Blame the DLC: Part 2

ckromm at mindspring.com ckromm at mindspring.com
Wed Nov 6 11:30:18 PST 2002


Since the DLC basically runs the Democratic Party now, it's useful to read their assessment of what went wrong (below).

One of the choicer bits: "The loss of Paul Wellstone's Senate seat represents a hard-to-miss rebuke to the base-mobilization strategy for a Democratic future." Ah yes, who needs that silly organizing-the-masses crap anyway? We can just bash unions, scapegoat black people, and fight wars every few years and we'll be fine!

Of course, what they don't mention is that the DLC strategy has been an absolute failure ever since it was hatched in 1984. Democratic power and influence have been steadily eroding ever since, Clinton's two razor-thin victories (which had more to do with Ross Perot siphoning off the protest vote than any love of Clinton) aside.

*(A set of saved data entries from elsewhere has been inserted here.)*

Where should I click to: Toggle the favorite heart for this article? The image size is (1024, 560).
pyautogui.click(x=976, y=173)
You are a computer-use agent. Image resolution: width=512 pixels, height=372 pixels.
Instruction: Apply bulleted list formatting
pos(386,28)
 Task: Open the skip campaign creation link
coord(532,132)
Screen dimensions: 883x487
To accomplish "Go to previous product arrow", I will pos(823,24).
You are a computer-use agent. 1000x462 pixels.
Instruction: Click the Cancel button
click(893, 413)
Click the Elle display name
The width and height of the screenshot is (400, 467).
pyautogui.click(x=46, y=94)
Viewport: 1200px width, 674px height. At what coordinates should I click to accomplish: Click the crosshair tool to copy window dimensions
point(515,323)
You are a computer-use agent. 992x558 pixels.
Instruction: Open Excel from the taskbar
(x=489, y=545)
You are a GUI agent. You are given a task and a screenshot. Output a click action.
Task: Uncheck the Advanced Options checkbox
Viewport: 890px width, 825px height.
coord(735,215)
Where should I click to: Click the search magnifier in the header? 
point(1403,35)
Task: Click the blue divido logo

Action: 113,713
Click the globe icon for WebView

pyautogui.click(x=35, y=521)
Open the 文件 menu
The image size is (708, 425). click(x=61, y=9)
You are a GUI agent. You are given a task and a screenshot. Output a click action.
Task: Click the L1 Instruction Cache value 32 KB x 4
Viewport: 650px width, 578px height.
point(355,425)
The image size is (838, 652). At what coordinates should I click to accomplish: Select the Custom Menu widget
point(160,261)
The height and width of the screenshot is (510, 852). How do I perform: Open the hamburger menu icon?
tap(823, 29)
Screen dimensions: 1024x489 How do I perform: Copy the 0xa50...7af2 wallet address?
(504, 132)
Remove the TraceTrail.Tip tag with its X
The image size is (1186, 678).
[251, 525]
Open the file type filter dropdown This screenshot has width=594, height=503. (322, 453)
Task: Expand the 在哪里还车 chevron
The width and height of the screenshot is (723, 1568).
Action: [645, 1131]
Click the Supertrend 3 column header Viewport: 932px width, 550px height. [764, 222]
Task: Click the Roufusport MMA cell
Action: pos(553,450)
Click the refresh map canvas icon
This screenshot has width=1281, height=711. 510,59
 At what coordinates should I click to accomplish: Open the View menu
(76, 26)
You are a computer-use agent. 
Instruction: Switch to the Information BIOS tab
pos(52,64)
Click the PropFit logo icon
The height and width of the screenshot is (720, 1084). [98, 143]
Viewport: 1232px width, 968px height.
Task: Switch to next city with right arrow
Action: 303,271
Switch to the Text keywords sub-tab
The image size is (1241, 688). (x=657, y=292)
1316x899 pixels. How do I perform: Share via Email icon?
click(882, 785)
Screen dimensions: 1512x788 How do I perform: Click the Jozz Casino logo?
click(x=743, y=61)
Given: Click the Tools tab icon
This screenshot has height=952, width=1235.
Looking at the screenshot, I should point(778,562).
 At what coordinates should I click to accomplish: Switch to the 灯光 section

DLC | New Dem Daily | November 6, 2002 Election 2002: Time For A New Democratic Message

Yesterday did not turn out to be a good election day for Democrats. The absence of exit poll data means that it will be days if not weeks before anyone can get a real handle on turnout, divisions in the electorate, or issues that played a particularly important role in the results. But the loss of control of the U.S. Senate, and historic GOP gains in the House, speak loudly for themselves.

We do not accept the idea that the results represent some sort of huge policy mandate for the President, even if he had a policy agenda to advance. This is still very much a 50-50 nation. Republicans gained just three seats in the House and (at this moment) two seats in the Senate. Democrats picked up four governorships, which are now split 25- 25. It appears the two parties are almost exactly dead even in total number of state legislators. This election was not like 1994, with a big across-the-board tide; it was more like 1986, when many close races broke in one direction at the last moment.

Having said that, you don't really need exit polls to understand that Democrats, especially at the congressional level, need a new, clear message, that is positive, centrist, but unmistakably distinct from that of the Republican Party or the President.

After four straight election cycles of campaigning on an agenda pretty much limited to promising the moon on prescription drugs and attacking Republicans on Social Security, it's time for the congressional wing of the party, and the political consultants who have relentlessly promoted this message as an electoral silver bullet, to bury it once and for all. It has always conveyed the impression that Democrats had little to say on the entire domestic agenda of the nation beyond pandering to seniors, and it has never succeeded in securing a majority.

We agree with the many Democrats who are saying that the party needs a bigger, bolder, clearer agenda and message. But we disagree with those who are saying the party should achieve that clarity simply by moving to the left, creating partisan differentiation at any cost, and engaging in more negative campaigning against the President and Republicans in order to energize the Democratic base.

A majority of Americans are still moderates; a plurality of Americans are still independents; and as yesterday showed for the umpteenth time, efforts to energize one party's base often energize the other's -- a real problem for Democrats since the hard-core conservative GOP base is significantly larger than the liberal Democratic base. The loss of Paul Wellstone's Senate seat represents a hard-to-miss rebuke to the base- mobilization strategy for a Democratic future: it's hard to imagine a more mobilized base than that of the Minnesota DFL during the last few days of the campaign.

And the idea that Democrats should be more "combative" in opposing the President and the GOP is at most a half-truth. Yes, Democrats should have an aggressive critique of the President's leadership and the Republican agenda, along with progressive alternatives on all the big issues. But an American people thoroughly sick of the excesses of negative campaigning they saw this year are not likely to welcome an even shriller style of politics in the future, especially if it takes the form of the kind of personal abuse of the President that Republicans were guilty of in the 1990s.

Fortunately, Democrats will have an opportunity to debate and test a different kind of message as the presidential campaign of 2004 begins to unfold. And fortunately, they will have some fresh blood around the country in the form of statewide elected officials, many of them self- conscious New Democrats, who understand how to craft a message and an agenda that addresses real issues and appeals both to swing voters and to the Democratic base. In particular, new Governors Ed Rendell of Pennsylvania, Jennifer Granholm of Michigan, Kathleen Sebelius of Kansas, Janet Napolitano of Arizona, and Bill Richardson of New Mexico are likely to be national political stars in the very near future. Every one of them won a governorship that had been controlled by Republicans for at least eight years.

There's no need for panic or despair among Democrats today, but there is an urgent need for Democrats to return to the task that occupied them during much of the 1990s: creating a message and agenda based on broad values and policy goals rather than government programs that is aimed at building new majorities rather than tending to old coalitions and that promotes reform, growth, international and domestic leadership, and opportunity, responsibility and community. If they do that, Election Day 2002 will be remembered by Democrats as a useful corrective rather than as a defeat.